Description of the task:
Look below for the line that contains "You are a GUI", then copy it and each following line exactly, through and including the line that contains "administrador (81, 1909)".

*** The data ***

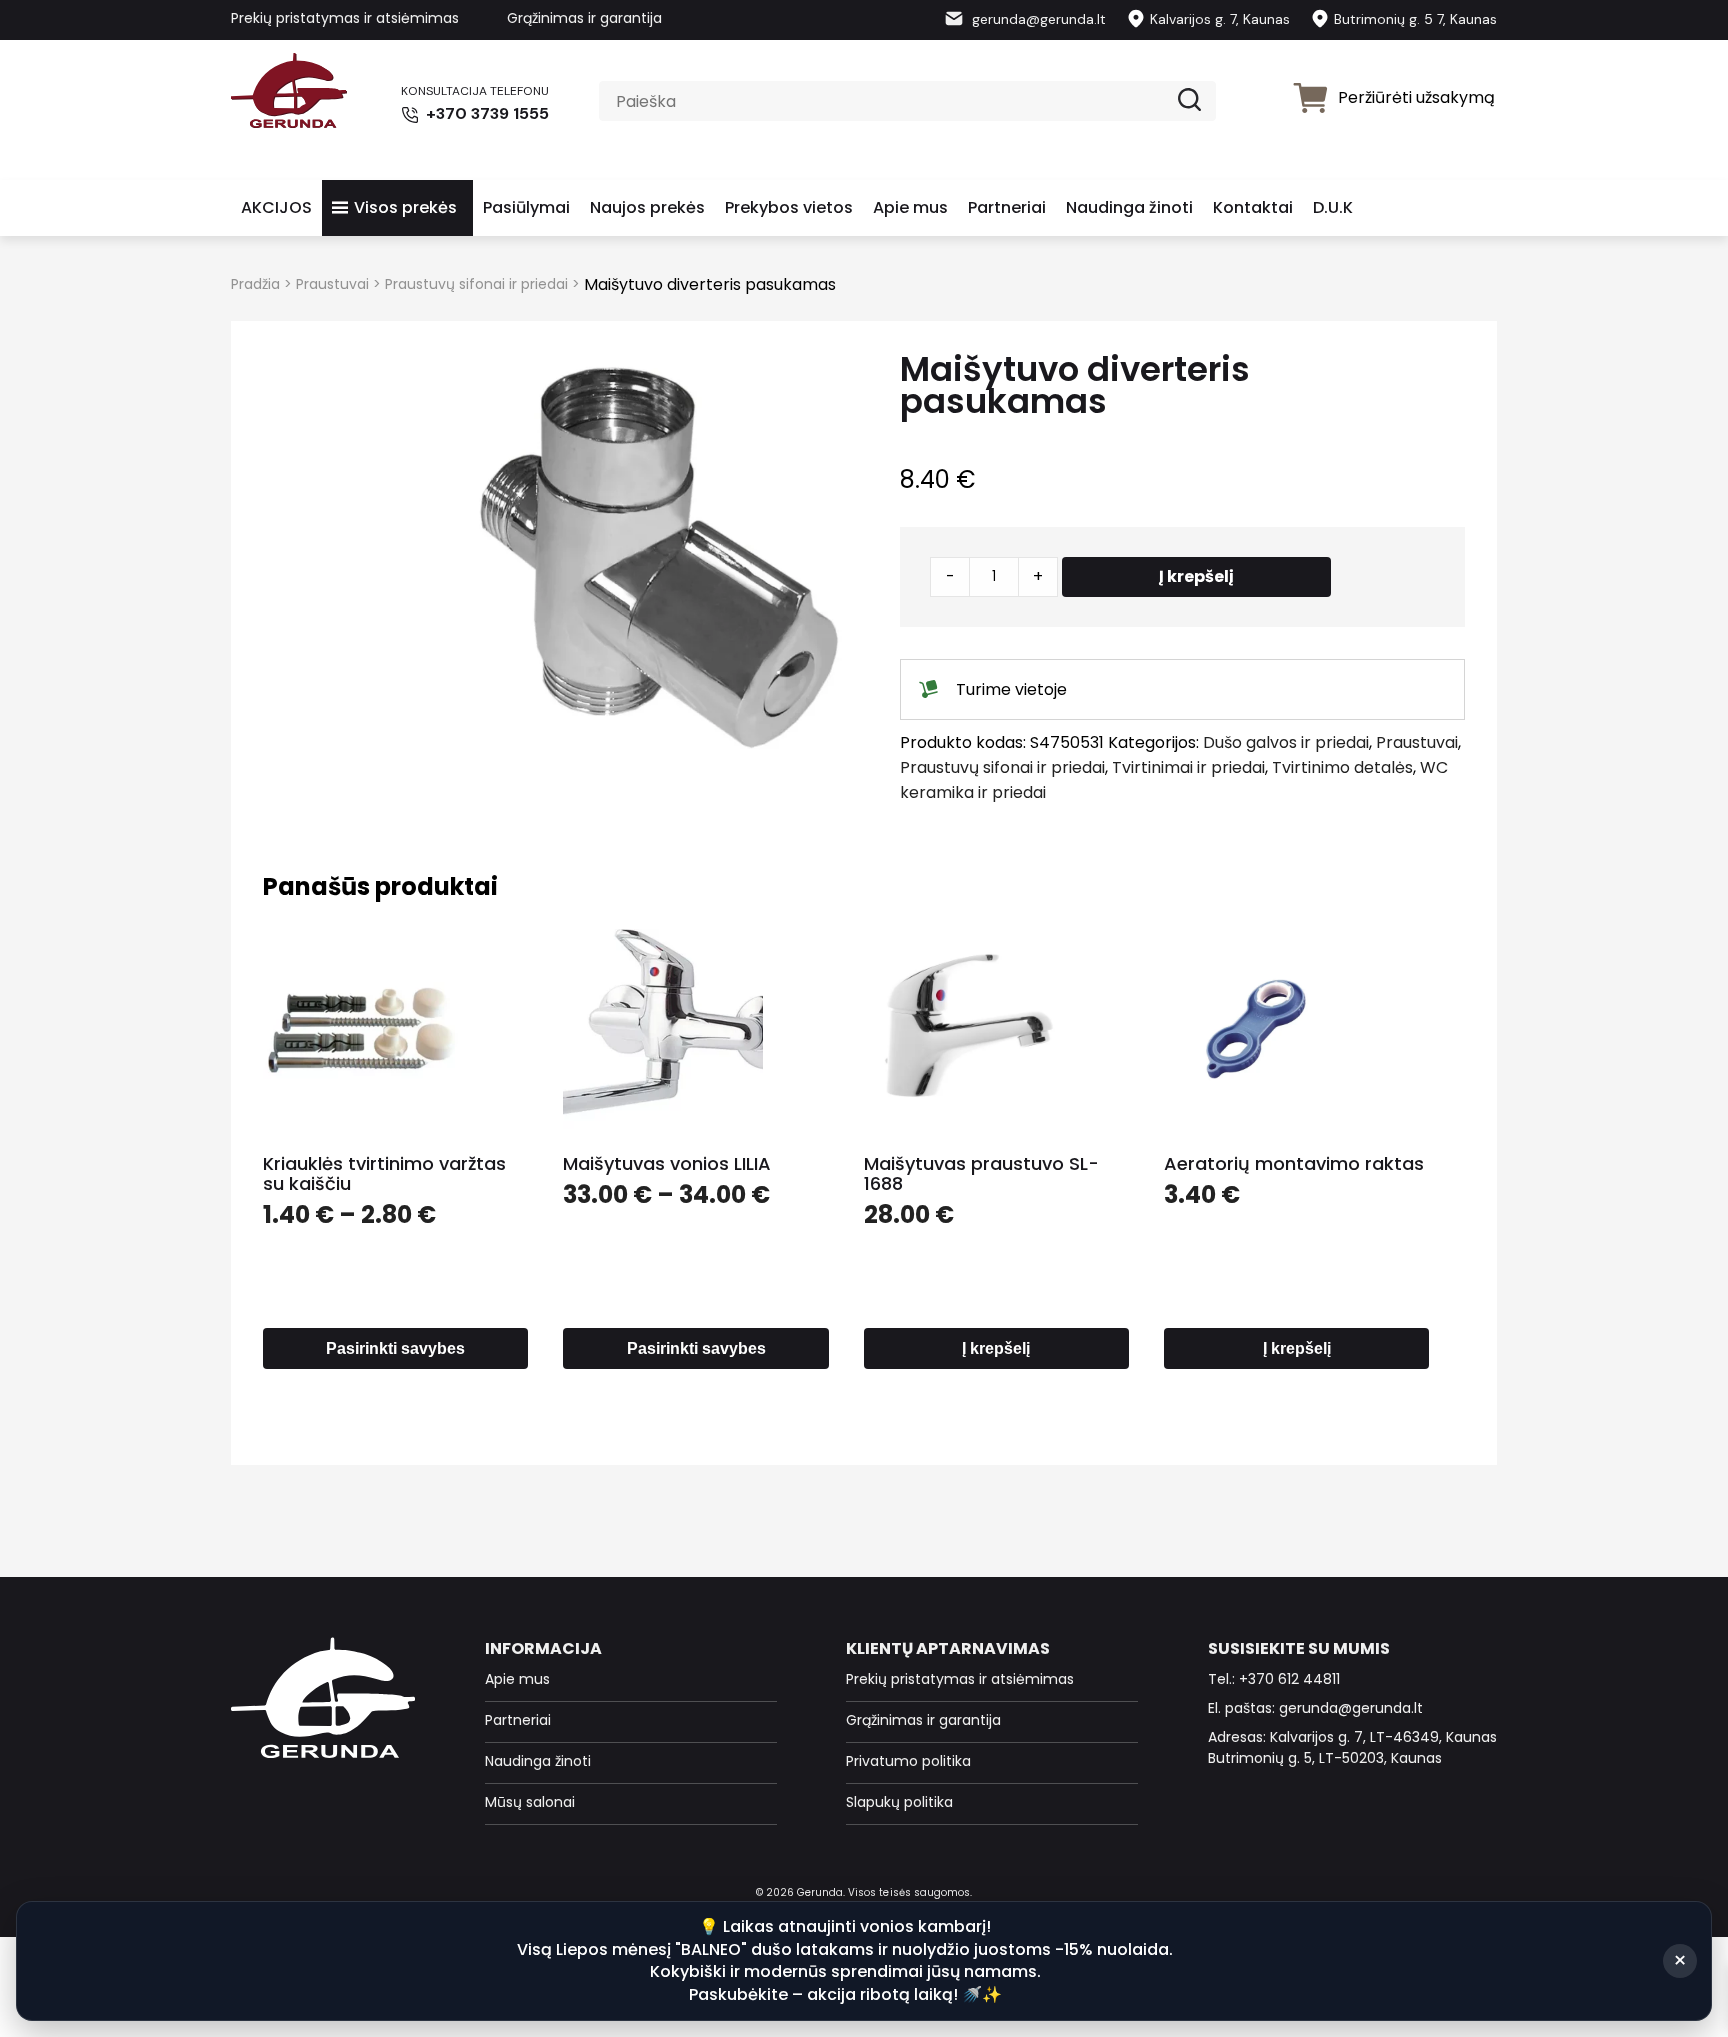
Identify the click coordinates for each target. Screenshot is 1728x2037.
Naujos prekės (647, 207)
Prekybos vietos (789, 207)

*** End of The data ***
*** The data ***

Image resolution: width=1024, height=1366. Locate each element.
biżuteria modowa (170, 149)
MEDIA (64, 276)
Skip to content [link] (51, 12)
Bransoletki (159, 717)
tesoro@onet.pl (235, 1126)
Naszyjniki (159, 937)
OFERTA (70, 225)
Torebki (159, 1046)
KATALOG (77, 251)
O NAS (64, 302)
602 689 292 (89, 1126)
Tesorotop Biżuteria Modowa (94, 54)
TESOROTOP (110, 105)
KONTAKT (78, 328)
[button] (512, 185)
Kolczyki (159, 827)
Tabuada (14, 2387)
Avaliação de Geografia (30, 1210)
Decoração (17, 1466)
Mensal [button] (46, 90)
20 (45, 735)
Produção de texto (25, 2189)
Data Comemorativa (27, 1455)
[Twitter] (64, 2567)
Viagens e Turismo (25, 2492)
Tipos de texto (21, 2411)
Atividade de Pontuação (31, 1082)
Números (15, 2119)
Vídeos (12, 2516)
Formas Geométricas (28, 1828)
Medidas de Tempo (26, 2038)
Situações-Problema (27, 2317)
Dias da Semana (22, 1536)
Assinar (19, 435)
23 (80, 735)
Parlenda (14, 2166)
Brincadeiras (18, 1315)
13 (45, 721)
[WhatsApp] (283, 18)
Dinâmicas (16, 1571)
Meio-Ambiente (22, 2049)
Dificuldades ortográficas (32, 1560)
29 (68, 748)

*** End of The data ***
*** The data ***

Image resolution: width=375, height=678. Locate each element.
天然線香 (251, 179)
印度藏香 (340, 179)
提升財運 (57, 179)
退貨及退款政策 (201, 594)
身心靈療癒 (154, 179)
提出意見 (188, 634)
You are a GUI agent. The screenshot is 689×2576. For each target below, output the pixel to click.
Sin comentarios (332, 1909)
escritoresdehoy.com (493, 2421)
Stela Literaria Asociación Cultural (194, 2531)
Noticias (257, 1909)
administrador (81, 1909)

*** End of The data ***

Result of this task:
You are a GUI agent. The screenshot is 689×2576. For each target below, output the pixel to click.
Sin comentarios (332, 1909)
escritoresdehoy.com (493, 2421)
Stela Literaria Asociación Cultural (194, 2531)
Noticias (257, 1909)
administrador (81, 1909)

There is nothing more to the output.